----- Extrait choisi -----

Vous avez débuté comme prof de français dans un lycée agricole dans le Gers. Comment cela s'est-il passé ?

C'était un internat de 600 élèves avec un directeur génial. Extrêmement intelligent. Qui m'a beaucoup inspirée pour la suite de ma carrière. Quant à l'enseignement, vous pouvez apprendre tout ce que vous voulez, c'est devant des élèves que l'on devient prof. La classe est comme un théâtre. Je me suis retrouvée, à 21 ans, devant des gaillards qui faisaient quinze centimètres de plus que moi. Ils ont dérobé ma carte d'identité et vu que j'avais le même âge que certains d'entre eux. Mais en fait, comme j'avais déjà derrière moi mes années de fac, ils m'ont respectée. Et surtout, le directeur m'a fait confiance. Il m'a même demandé de représenter, sur le plan national, les professeurs de français de l'enseignement agricole.

Qu'est-ce qui vous a poussée ensuite à créer une prépa médecine ?

----- Données fournies -----

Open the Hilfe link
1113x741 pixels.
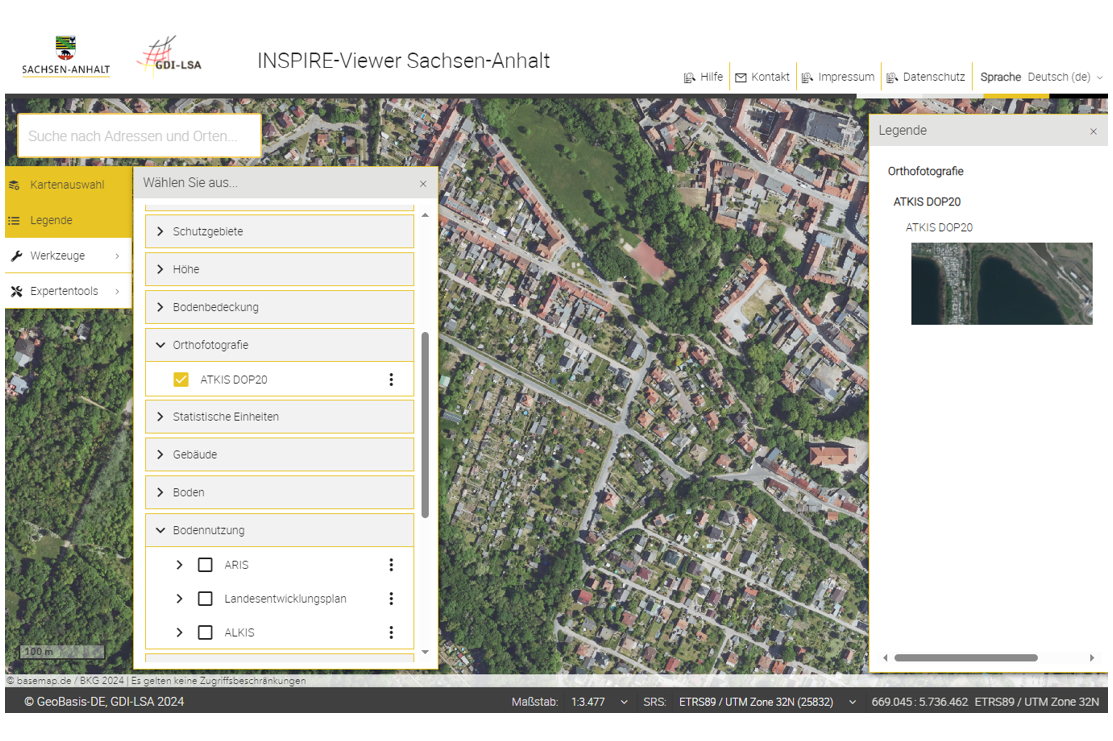pyautogui.click(x=703, y=77)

-----

Mets à jour le passage de l'extrait qui s'ouvre sur les mots « C'était un internat » et se ferme sur « prépa médecine ? », en remplaçant partout « directeur » par « proviseur ».

▶ Réponse attendue
C'était un internat de 600 élèves avec un proviseur génial. Extrêmement intelligent. Qui m'a beaucoup inspirée pour la suite de ma carrière. Quant à l'enseignement, vous pouvez apprendre tout ce que vous voulez, c'est devant des élèves que l'on devient prof. La classe est comme un théâtre. Je me suis retrouvée, à 21 ans, devant des gaillards qui faisaient quinze centimètres de plus que moi. Ils ont dérobé ma carte d'identité et vu que j'avais le même âge que certains d'entre eux. Mais en fait, comme j'avais déjà derrière moi mes années de fac, ils m'ont respectée. Et surtout, le proviseur m'a fait confiance. Il m'a même demandé de représenter, sur le plan national, les professeurs de français de l'enseignement agricole.

Qu'est-ce qui vous a poussée ensuite à créer une prépa médecine ?